ARGENTINA EN SERIO RIESGO DE BALCANIZACIÓN.
CUARTA PARTE – EN MÉRITO A LA BREVEDAD
En mérito a la brevedad, en las entregas precedentes, omití muchos hechos e indicadores que avalan la fundamentada preocupación por los riesgos de balcanización que se pueden ver claramente en el horizonte cercano o relativamente mediato de Argentina. Analizo aquí algunos de ellos.
Demostrado escaso o nulo interés de gobiernos liberales por concretar obras de infraestructura que facilitan la integración territorial.

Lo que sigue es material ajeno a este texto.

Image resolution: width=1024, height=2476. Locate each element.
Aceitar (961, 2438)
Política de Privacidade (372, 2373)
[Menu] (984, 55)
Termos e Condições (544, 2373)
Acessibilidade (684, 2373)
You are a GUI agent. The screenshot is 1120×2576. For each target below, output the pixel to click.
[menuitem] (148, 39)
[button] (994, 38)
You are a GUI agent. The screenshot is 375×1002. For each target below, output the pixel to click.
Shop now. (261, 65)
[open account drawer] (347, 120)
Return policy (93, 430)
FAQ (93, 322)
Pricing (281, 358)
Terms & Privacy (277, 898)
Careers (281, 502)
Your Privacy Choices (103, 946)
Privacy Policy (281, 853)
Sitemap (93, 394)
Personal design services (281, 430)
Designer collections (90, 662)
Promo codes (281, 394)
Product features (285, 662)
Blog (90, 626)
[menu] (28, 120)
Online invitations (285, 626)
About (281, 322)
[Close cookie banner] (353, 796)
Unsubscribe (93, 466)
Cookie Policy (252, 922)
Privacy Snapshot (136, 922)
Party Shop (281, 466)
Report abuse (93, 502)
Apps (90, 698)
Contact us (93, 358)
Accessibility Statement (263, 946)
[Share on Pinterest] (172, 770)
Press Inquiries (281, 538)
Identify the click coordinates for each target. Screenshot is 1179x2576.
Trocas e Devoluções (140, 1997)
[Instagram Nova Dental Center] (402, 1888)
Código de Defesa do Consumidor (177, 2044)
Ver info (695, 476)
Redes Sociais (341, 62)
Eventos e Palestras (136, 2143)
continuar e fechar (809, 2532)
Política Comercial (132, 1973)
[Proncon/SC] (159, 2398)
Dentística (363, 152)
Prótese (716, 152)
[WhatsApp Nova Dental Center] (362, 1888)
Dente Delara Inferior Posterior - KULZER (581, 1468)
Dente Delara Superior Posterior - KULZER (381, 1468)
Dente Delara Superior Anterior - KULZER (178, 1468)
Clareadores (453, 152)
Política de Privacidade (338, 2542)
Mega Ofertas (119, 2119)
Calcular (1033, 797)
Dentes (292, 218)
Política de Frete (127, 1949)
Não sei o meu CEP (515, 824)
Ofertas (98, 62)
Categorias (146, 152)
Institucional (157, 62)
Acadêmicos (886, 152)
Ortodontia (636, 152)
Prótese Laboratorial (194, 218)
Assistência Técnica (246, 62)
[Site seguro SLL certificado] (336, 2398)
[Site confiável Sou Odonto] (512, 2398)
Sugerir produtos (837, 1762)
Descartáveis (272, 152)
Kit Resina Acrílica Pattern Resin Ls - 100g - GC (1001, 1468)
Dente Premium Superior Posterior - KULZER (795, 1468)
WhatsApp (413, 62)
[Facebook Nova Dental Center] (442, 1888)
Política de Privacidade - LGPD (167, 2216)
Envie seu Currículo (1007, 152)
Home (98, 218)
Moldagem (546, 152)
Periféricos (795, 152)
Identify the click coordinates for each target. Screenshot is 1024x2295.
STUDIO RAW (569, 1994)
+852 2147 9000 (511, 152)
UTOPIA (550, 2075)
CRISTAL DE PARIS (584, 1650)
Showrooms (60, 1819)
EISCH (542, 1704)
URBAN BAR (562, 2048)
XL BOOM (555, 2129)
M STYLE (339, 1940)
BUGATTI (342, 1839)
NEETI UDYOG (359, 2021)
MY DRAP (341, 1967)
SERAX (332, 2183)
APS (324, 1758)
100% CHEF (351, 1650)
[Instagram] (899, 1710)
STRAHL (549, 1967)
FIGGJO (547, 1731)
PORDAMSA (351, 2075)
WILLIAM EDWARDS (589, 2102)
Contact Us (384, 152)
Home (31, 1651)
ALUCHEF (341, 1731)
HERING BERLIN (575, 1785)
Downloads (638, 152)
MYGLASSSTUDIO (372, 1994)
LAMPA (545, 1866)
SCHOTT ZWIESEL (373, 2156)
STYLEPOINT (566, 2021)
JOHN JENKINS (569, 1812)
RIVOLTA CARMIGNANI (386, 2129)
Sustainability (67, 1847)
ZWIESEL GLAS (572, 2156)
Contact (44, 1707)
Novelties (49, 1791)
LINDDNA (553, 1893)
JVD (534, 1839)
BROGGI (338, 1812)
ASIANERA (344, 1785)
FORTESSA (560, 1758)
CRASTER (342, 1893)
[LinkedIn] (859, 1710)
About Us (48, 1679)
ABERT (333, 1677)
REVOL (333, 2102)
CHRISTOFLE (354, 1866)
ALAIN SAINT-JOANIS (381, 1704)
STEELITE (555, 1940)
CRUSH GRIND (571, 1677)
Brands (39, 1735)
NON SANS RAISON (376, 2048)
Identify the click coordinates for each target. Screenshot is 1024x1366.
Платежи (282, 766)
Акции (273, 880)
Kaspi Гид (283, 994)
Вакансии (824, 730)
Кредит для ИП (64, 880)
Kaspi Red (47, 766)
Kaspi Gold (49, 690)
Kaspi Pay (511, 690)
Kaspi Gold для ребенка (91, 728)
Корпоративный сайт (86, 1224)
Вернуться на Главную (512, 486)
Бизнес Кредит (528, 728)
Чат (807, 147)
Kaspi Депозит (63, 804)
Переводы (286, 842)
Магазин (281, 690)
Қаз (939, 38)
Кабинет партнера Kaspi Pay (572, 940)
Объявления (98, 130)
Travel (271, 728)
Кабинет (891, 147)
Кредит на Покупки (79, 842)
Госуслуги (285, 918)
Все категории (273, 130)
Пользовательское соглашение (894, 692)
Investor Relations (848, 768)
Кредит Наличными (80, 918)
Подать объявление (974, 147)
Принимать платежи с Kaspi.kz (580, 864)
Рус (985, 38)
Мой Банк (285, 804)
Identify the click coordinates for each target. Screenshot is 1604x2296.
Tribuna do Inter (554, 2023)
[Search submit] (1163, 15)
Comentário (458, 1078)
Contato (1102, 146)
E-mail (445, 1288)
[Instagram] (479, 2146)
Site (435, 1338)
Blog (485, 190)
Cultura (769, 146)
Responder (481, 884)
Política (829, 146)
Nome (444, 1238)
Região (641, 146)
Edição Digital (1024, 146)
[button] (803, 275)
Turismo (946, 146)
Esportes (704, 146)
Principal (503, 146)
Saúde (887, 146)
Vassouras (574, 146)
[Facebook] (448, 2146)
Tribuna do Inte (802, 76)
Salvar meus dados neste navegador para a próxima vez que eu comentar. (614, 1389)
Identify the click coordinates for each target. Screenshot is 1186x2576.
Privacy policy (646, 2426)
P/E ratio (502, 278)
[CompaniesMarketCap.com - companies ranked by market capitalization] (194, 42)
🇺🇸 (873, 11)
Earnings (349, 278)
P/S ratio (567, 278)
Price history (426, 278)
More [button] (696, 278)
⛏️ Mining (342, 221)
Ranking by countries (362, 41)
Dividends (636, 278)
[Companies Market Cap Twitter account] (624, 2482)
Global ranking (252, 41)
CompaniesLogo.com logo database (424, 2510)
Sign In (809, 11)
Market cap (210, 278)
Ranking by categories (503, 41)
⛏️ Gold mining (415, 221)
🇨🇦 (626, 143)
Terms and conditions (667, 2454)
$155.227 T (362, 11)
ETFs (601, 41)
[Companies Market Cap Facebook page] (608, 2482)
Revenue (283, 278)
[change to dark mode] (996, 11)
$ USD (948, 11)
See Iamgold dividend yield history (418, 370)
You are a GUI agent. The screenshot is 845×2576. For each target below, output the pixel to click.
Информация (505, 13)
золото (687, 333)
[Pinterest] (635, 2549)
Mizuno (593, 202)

Son “expertos” en fabricar excusas para impedir inversiones, sea aduciendo “limitaciones presupuestarias” (mientras facilitan exenciones para los sectores de muy altos ingresos, léase oligarquías agropecuarias, financieras, especuladoras-importadoras, y otras), o tildando de “faraónicas” las grandes obras que precisamente cimentan la grandeza nacional. Tomando como referencia el comienzo del siglo XXI, se podía constatar: la escasa red de autovías que existía y los muchos kilómetros de rutas sin pavimentar; las limitaciones excluyentes del Sistema Eléctrico Interconectado Nacional, que marginaba a muchas provincias y tenía dos subsistemas de redes aislados entre si; la marginación de todo el NEA y de muchos otros usuarios, de la red de gasoductos; las escasas frecuencias de vuelos de cabotaje, los viejos aviones de segunda mano de los “eficientes” privados españoles hoy encarcelados por delitos, y la centralización total respecto al Aeroparque Metropolitano; la sentida carencia de trenes de carga y pasajeros, desmantelada la red en los siniestros años ’90; la falta casi total de fletes fluviales para el comercio interno, igual que el transporte marítimo de cabotaje; las deficiencias de las infraestructuras de educación y salud pública, tanto más acentuadas fuera del núcleo central de la Pampa Húmeda; falta de inversiones en rubros de Generación y Transmisión en el sistema eléctrico además de grandes obras paralizadas, como Atucha II y Yacyretá. Todas esas carencias frenaban la necesaria vertebración territorial, y como tal operaban a favor de la disolución nacional. En todo eso se invirtió fuertemente en los doce años de economía keynesiana (con fuerte participación estatal) en el período 2003-2015, si bien en un país de dimensiones continentales y que experimentó fuerte crecimiento como Argentina, las cuantiosas inversiones hechas siempre resultan insuficientes.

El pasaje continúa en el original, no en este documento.